About a two-hour drive from Victoria is the Tall Tree Music Festival in the town of Port Renfrew. The location, on Browns Mountain overlooking the ocean, is perfect for picturesque camping. Tall Tree Music Festival is a great chance to catch the best of Vancouver Island’s many musical offerings, as well as a few big names from further abroad. Among the imported acts are Calgary’s favourite fun-lovers, The Dudes, and British electronic music producer, Tipper.

Don’t miss: Sam Weber, a singer-songwriter from Victoria, BC.   
*Note: Tall Tree Music Festival is 19+, no minors allowed

Atlin Arts and Music Festival, Atlin – July 11-13

To find the Atlin Arts and Music Festival, drive north as as far as you can before reaching the Yukon. Located in the isolated northwest corner of B.C., Atlin swells in size every summer with their annual arts festival. The small town provides big entertainment with films, music and more. You can head to the historic Globe Theatre to catch a movie about musical legend Stompin’ Tom Connors or check the schedule to see which other films they’ll be screening. Speaking of musical legends, this year’s lineup includes Gord Downie of The Tragically Hip and Dave Bidini (Rheostatics).

Don’t miss: Good For Grapes, a folk band from Surrey, BC.

Bella Coola Music Festival, Bella Coola – July 19-20

This northern B.C. festival is still going strong. Now in its 15th year, the Bella Coola Music Festival has established itself as a great event for all ages. Younger children can run around the Kids’ Site or enjoy a family-friendly show by Winnipeg’s Al Simmons, while older fans can check out the diverse artists at this year’s event. 54-40 will be headlining the event, and other don’t-miss acts include Fernie’s Shred Kelly, and singer-songwriter/slide guitarist extraordinaire, Rachelle van Zanten.

Don’t miss: e.s.l., a chamber pop band from Vancouver, BC.

Credit: Mike Fawcett

ArtsWells, Wells – August 1-4

ArtsWells may be one of the best kept secrets of the province. Located just a short distance from the historic mining town of Barkerville, ArtsWells is the perfect intersection of B.C. history, community spirit and incredible talent. The festival includes just about every form of art imaginable, including visual arts, literature, dance, film, theatre and, of course, music. This year’s festival contains a number of returning favourites, such as David Bidini and the Bidini Band and Jasper Sloan Yip, to name a few. One of the highlights of the festival is the themed artist collaborations with combinations you won’t see anywhere else.

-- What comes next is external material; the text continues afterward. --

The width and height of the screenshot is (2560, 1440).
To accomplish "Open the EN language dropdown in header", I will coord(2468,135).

Don’t miss: Fish and Bird, a folk band from Victoria, B.C.

Edge Of The World, Haida Gwaii – August 8-10

This remote festival is located on beautiful Haida Gwaii. You can fly in to the festival from Vancouver or take a ferry from Prince Rupert to access it. You’d be hard pressed to find a more stunning location, and The Edge Of The World Festival is the perfect excuse to visit. This year’s headliners include indie-pop sweethearts Said The Whale, electro R&B trio DiRTY RADIO and more.

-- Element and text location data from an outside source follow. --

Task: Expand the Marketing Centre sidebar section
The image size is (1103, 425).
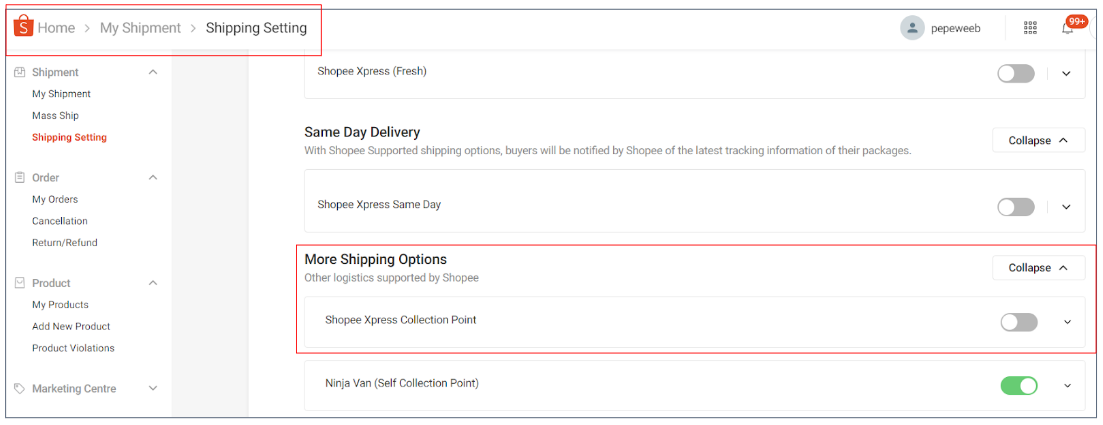Action: (x=153, y=389)
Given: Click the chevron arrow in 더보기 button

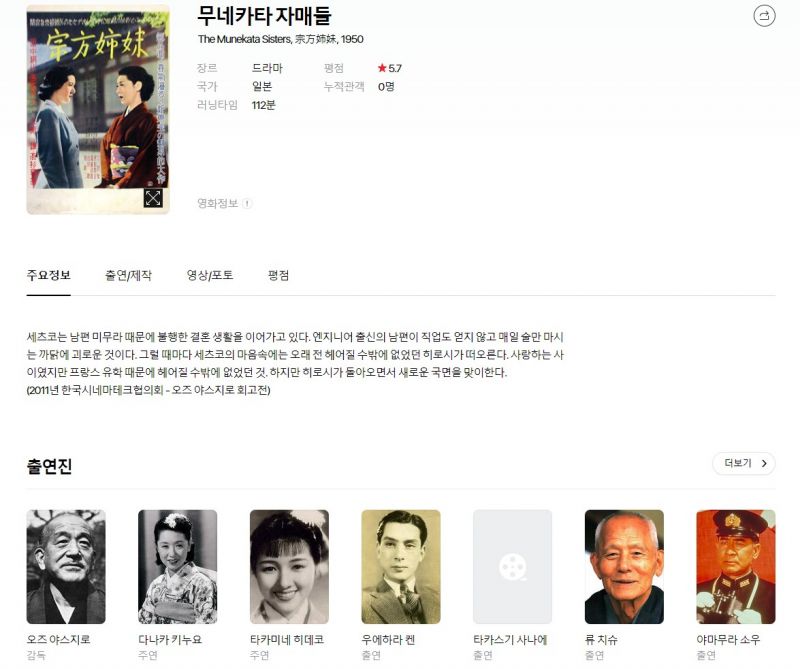Looking at the screenshot, I should pos(764,463).
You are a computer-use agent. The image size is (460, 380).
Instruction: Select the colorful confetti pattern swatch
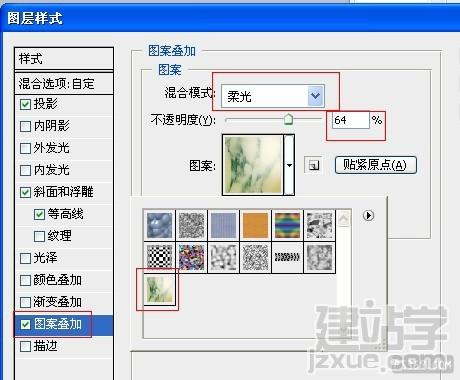coord(191,257)
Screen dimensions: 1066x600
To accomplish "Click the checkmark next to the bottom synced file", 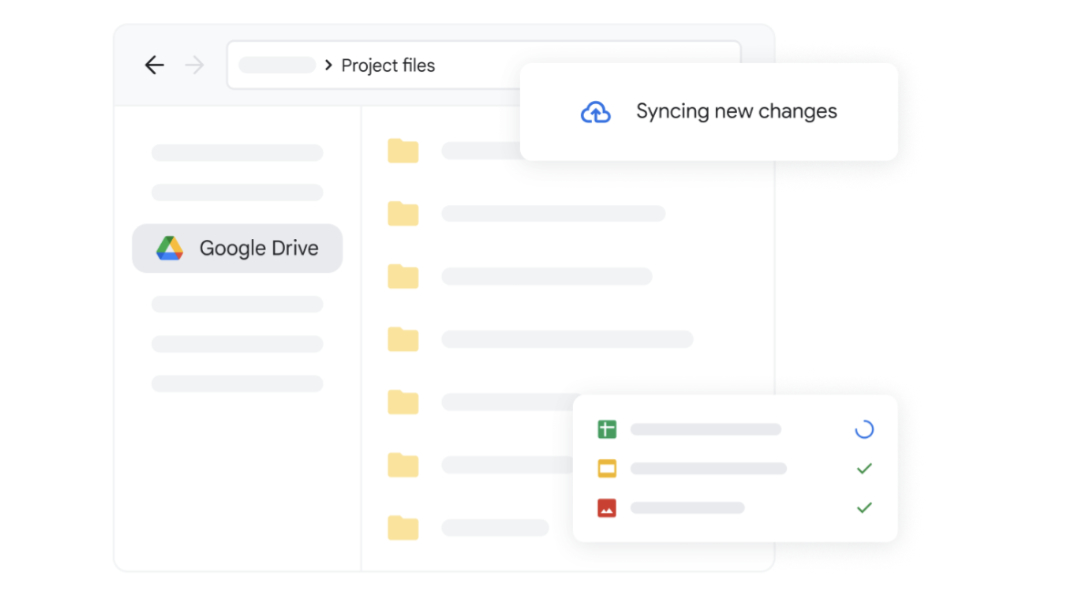I will tap(863, 507).
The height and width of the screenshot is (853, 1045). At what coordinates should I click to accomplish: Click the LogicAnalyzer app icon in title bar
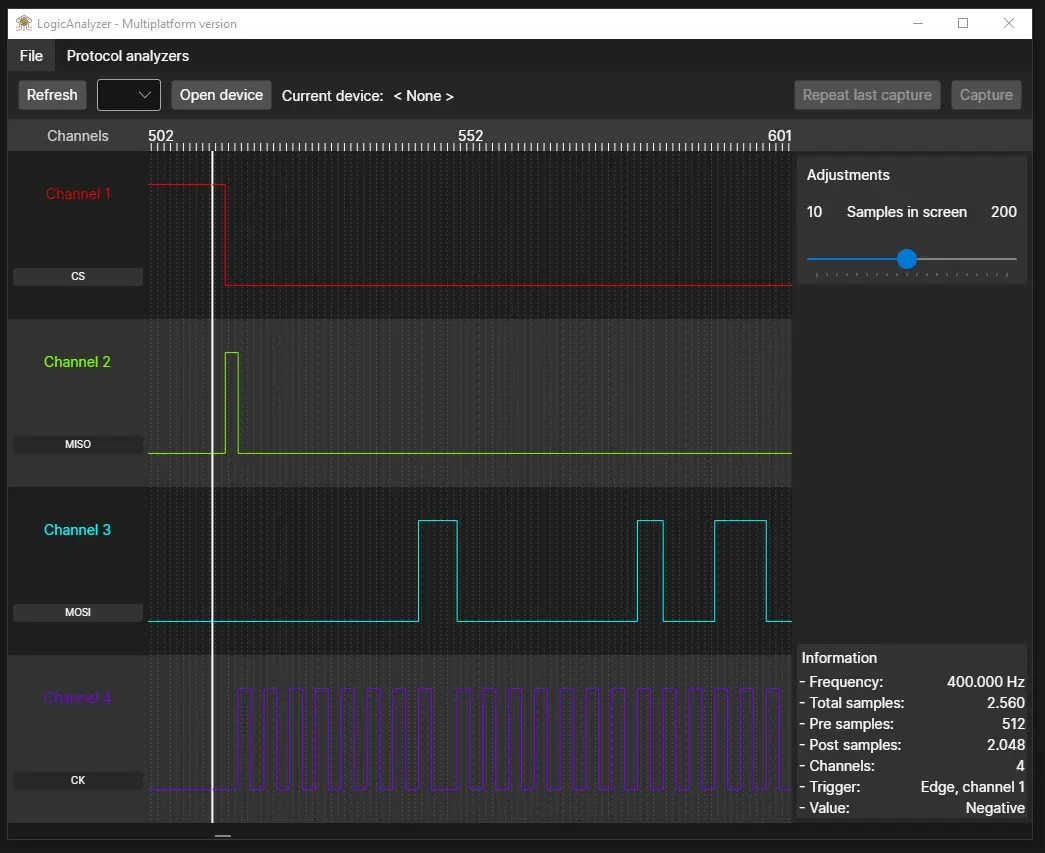tap(24, 23)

Don’t miss: e.s.l., a chamber pop band from Vancouver, B.C.; Delhi 2 Dublin, a “Celtic Punjabi electronica” band from Vancouver, B.C.

Ponderosa Festival, Rock Creek – August 22-24

The Ponderosa Festival sprouted from modest roots. The story goes that it originated as a small party in the summer of 2012. Now, despite only being in its second official year, Ponderosa has managed to fill their lineup with highly sought after indie artists on the festival circuit. Highlights include dreamy experimental pop darlings, Braids, and Bedouin Soundclash frontman Jay Malinowski’s newest project, Jay Malinowski and the Deadcoast.

Don’t miss: The Gay Nineties, a rock band from Vancouver, BC.